Istano Basa Pagaruyung (Photo Credit: Niken) |
Istano Basa Pagaruyung atau dalam Bahasa Indonesia
disebut dengan Istana Basa Paguruyung terletak di Kabupaten Tanah Datar,
Sumatera Barat dekat dengan Danau Singkarak yang saya kunjungi dan akan saya
posting dalam blog ini. Istana ini pernah beberapa kali mengalami kebakaran. Terakhir
kali, pada 2007 Istana ini kembali dilahap Si Jago merah meski hanya beberapa bangunan
saja yang dilahap dan mengalami pembangunan kembali.
Melihat bentuk Istano Basa Pagaruyung, bentuknya
mirip dengan rumah gadang namun dalam ukuran yang lebih besar. Istano Basa
Pagaruyung memiliki tiga tingkat dengan 11 gonjong atau puncak atap setinggi 60
meter. Atap istana terbuat dari ijuk serta dinding istana dihiasi dengan ukiran
khas Minangkabau termasuk dua rumah tabuah dan rangkiang patah sambilan.
Untuk menuju Istano Basa Pagaruyung dari
Bukittinggi, saya beserta rekan-rekan media lain yang saat itu meliput Tour de
Singkarak 2014 sekitar 45 menit. Sebelumnya, saya beserta rombongan diajak
untuk mencicipi kopi khas Tanah Datar yaitu Kopi Kiniko. Saya juga menyempatkan
membeli beberapa oleh-oleh penganan khas Tanah Datar seperti Ramuan Pinang,
Daun Murbey, tak lupa Kopi Kiniko.
Usai menyeruput secangkir Kopi Kiniko, saya tak
langsung menuju Istano Basa Pagaruyung. Rupanya, driver yang sekaligus menjadi
tour guide (hehe) mengajak kami untuk melihat Istana yang letaknya berdekatan
dengan Istano Basa Pagaruyung yaitu Istano Siinduang Bulan yang letaknya 2
kilometer dari Istano Basa Pagaruyung. Istana ini juga mengalami beberapa kali kebakaran
yaitu pada saat Perang Padri, 1961, dan 2010. Beberapa kali dilakukan renovasi
untuk memperbaiki bagian yang terbakar. Jika dibandingkan dengan Istano Basa
Pagaruyung, ukuran Istano Silinduang Bulan lebih kecil. Sesi selfie dan
ber-tongsis ria pun menjadi hal yang tak boleh dilewatkan selama perjalanan. Hihi..

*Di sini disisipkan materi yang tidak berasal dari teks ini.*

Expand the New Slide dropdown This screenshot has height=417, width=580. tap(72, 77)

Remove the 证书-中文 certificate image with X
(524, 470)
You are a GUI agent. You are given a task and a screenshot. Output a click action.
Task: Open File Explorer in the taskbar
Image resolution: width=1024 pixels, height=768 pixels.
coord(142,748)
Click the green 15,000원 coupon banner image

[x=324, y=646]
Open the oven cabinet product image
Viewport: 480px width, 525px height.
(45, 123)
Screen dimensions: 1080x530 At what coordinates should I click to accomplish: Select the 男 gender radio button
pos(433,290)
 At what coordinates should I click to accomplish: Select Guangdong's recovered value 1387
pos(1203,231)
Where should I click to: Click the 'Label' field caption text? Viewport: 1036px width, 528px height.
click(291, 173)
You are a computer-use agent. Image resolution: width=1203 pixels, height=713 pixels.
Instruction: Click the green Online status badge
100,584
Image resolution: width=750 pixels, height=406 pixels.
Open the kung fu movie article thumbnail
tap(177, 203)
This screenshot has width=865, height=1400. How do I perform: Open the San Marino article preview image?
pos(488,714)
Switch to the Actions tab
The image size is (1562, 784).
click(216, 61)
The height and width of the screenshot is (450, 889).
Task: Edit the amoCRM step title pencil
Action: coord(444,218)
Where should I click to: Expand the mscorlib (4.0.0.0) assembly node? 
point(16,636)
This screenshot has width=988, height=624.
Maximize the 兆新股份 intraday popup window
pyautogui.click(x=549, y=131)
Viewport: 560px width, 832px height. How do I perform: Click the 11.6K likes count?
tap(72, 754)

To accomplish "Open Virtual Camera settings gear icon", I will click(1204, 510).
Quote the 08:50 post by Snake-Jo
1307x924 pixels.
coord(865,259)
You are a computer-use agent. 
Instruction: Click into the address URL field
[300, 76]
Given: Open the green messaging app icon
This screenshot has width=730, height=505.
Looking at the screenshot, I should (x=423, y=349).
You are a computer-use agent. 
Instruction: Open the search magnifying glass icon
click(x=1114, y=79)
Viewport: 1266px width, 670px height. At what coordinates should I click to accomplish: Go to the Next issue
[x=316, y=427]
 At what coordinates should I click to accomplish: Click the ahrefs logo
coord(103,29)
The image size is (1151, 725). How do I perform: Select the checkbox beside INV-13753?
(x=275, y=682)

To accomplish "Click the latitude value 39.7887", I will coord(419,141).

Selfie time di Istano Silinduang Bulan |
Akhirnya sampai juga ditempat yang dituju. Saya dan
rekan-rekan lain dengan sigapnya langsung berpencar untuk mengambil spot foto
yang bagus. Sempat terbesit dalam pemikiran, saya ini sedang kerja atau
traveling sebenarnya?hehe..
Selfie with old style dan gaya andalan..peaaccee.. |
Saya pun penasaran ingin berkeliling Istana. Saya ingin
mencicipi perjalanan sejarah istana yang dibangun untuk kerajaan Paguruyung
tersebut.
Pagaruyung adalah nama kerajaan Minangkabau yang
pernah berkuasa di wilayah tengah Sumatera serta merupakan wilayah dengan
budaya Minangkabau yang berkembang. Berdasarkan hasil wawancara saya dengan
penduduk setempat, Istano Basa Pagaruyung bukanlah tempat tinggal untuk raja
merupakan hanya replika yang dibangun untuk menapaki jejak kekuasaan Kerajaan
Pagaruyung di masa lampau. Tempat tinggal raja yang sebenarnya ada di Istano
Silinduang Bulan yang saya kunjungi sebelumnya.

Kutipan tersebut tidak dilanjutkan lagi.